August 1952. Ein Güterzug rollt von Potsdam nach Moskau. In einem Waggon mit zugenagelten Fenstern, getarnt als Postwagen, sitzen nackt vier Jungs aus Meuselwitz in Thüringen. Das Dach ist von der Sommersonne glühend heiß. Von den Wachleuten, deren Sprache sie nicht verstehen, bekommen sie nur Salzfisch aber kaum Wasser.

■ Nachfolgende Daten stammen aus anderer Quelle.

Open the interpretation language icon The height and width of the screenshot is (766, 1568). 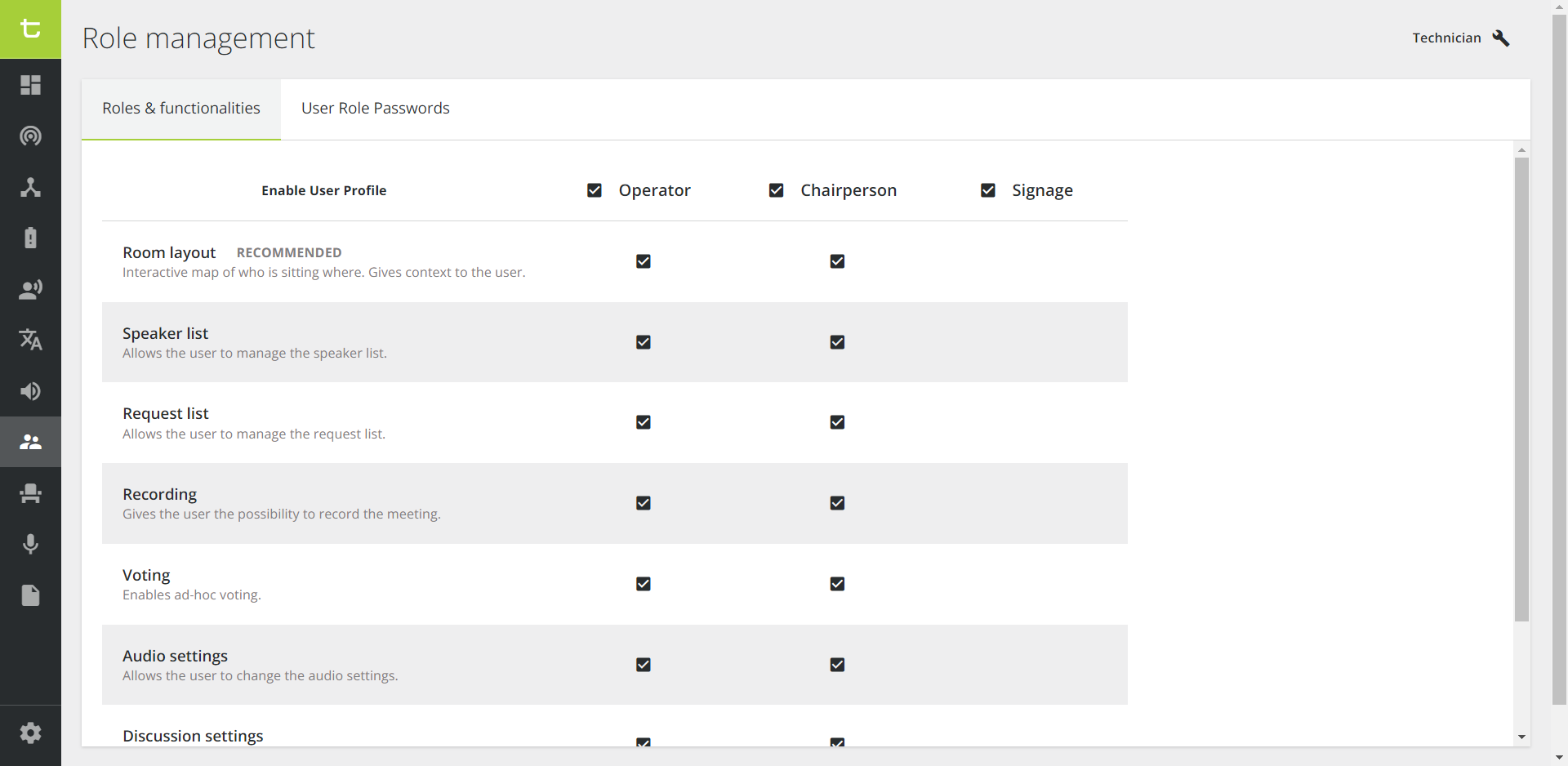[x=30, y=340]
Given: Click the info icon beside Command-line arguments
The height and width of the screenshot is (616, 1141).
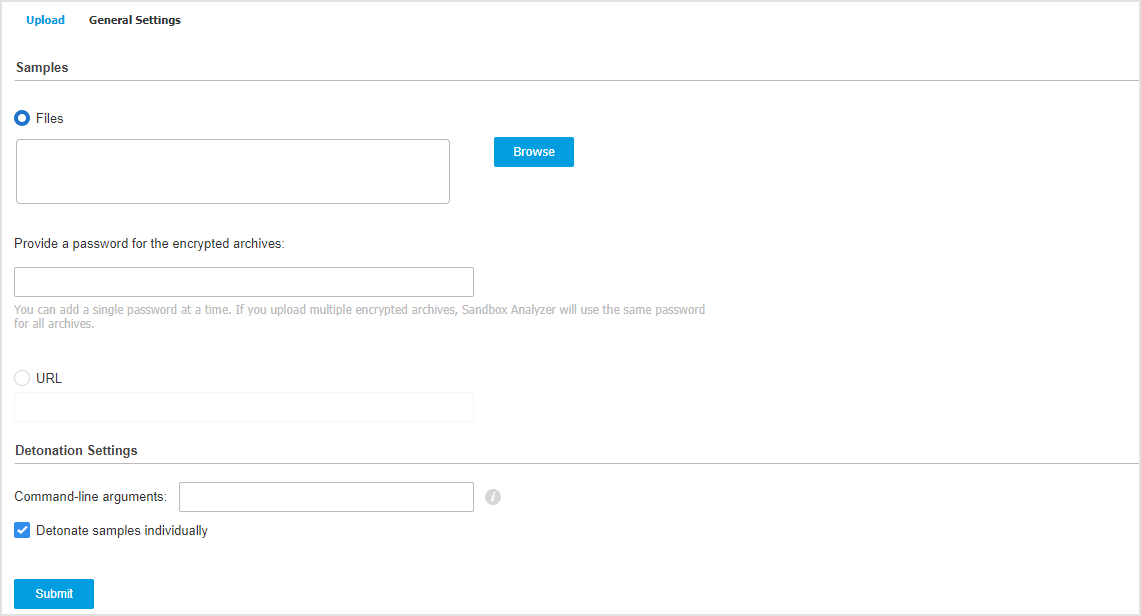Looking at the screenshot, I should pos(492,497).

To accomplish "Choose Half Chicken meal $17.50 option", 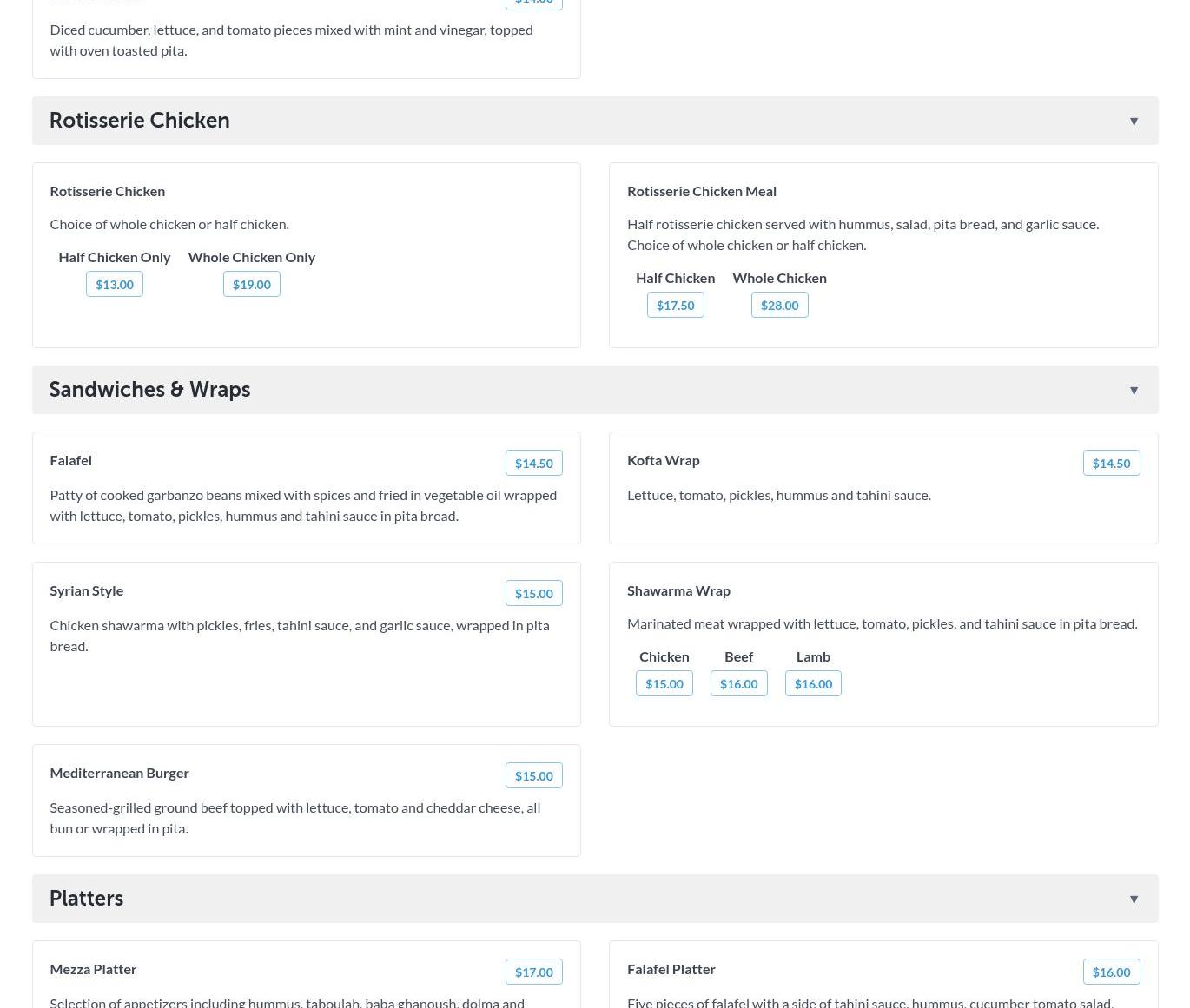I will click(676, 306).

Nach dem Urteil des Sowjetischen Militärtribunals sind sie Mitglieder einer antisowjetischen terroristischen Gruppe. Sie werden nun heimlich zur Vollstreckung des Urteils nach Moskau gebracht – dem Tod durch Erschießen. Nur einer aus der Gruppe wird später begnadigt und kommt 1955 aus der Zwangsarbeit frei und geht nach Westdeutschland.
Verhörprotokolle und Gerichtsurteile werden in den 90er-Jahren für die Historiker zugänglich. Zersetzungstätigkeit gegen die sowjetischen Truppen, Terrorismus, Spionage, Konterrevolution, Sabotage lauteten die Standartanklagen. Die Namen der Verurteilten stehen jetzt in dem Sammelband ‚Erschossen in Moskau‘, das die internationale Gesellschaft ‚Memorial‘ und die Bundesstiftung zur Aufarbeitung der SED-Diktatur in deutscher Sprache veröffentlicht hat.

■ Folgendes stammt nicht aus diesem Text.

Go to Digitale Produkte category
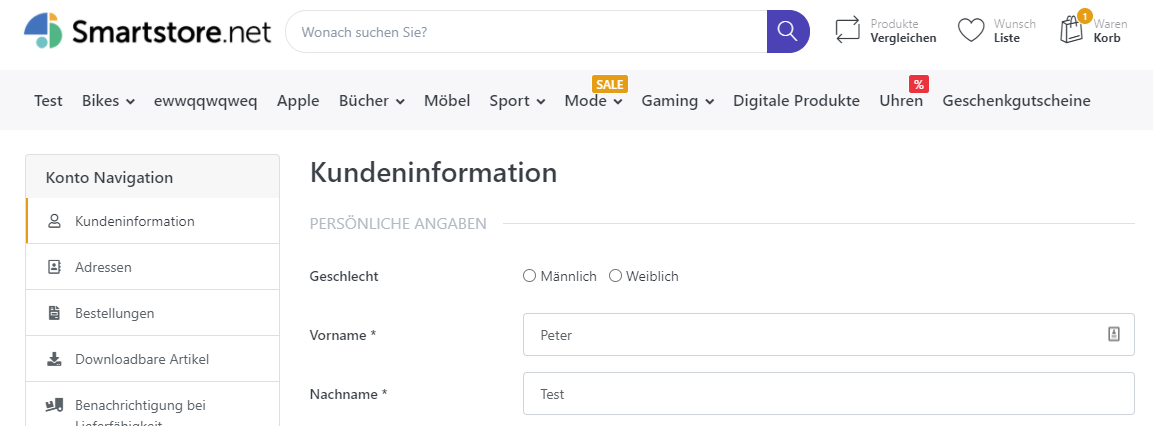(x=796, y=101)
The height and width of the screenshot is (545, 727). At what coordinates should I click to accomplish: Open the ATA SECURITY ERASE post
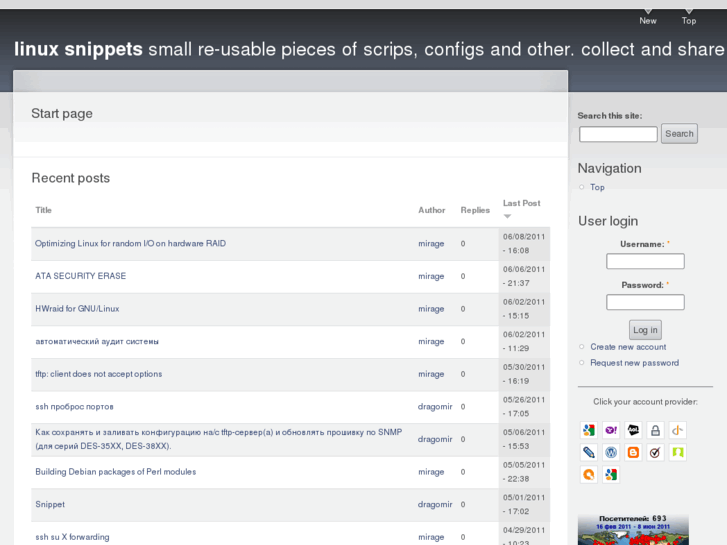tap(80, 276)
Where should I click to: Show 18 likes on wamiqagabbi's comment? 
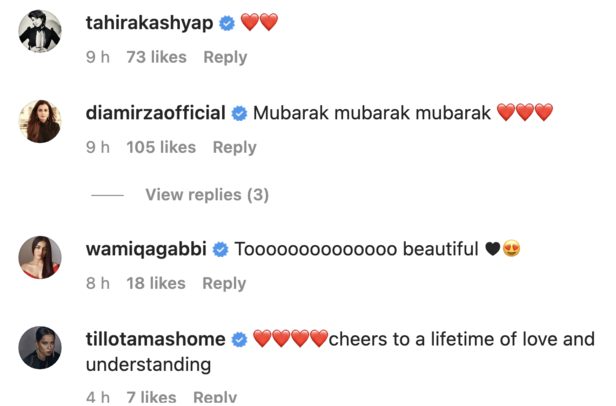click(x=155, y=283)
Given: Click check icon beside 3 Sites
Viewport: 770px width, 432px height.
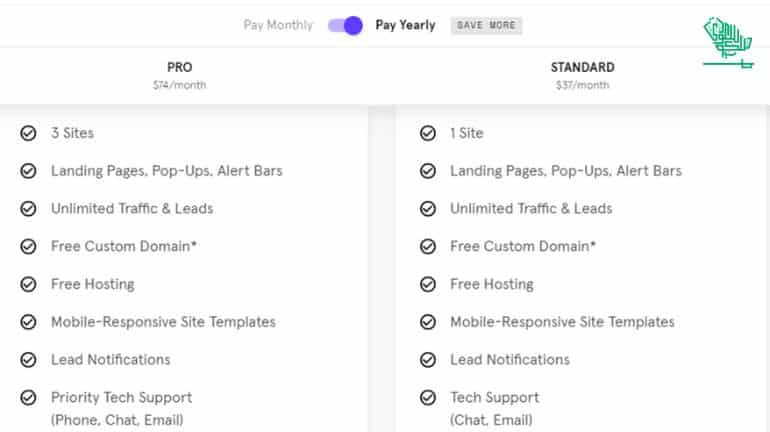Looking at the screenshot, I should click(x=28, y=133).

2013 gründete der russische oppositionelle Sergei Parchomenko zusammen mit der Gesellschaft für Geschichte und Menschenrechte ‚Memorial‘ die Stiftung „Die Letzte Adresse“. Ähnlich wie die Stolpersteine in Deutschland werden kleinen Gedenktafeln aus Metall an die Wände des letzten Wohnhauses der Opfer angebracht. – Bereits über 800 Gedenktafeln in 48 Städten und Dörfern Russlands – trotz der Glorifizierung Stalins im heutigen Russland. Das Feature dokumentiert die Entstehung der ersten Gedenktafel in Deutschland.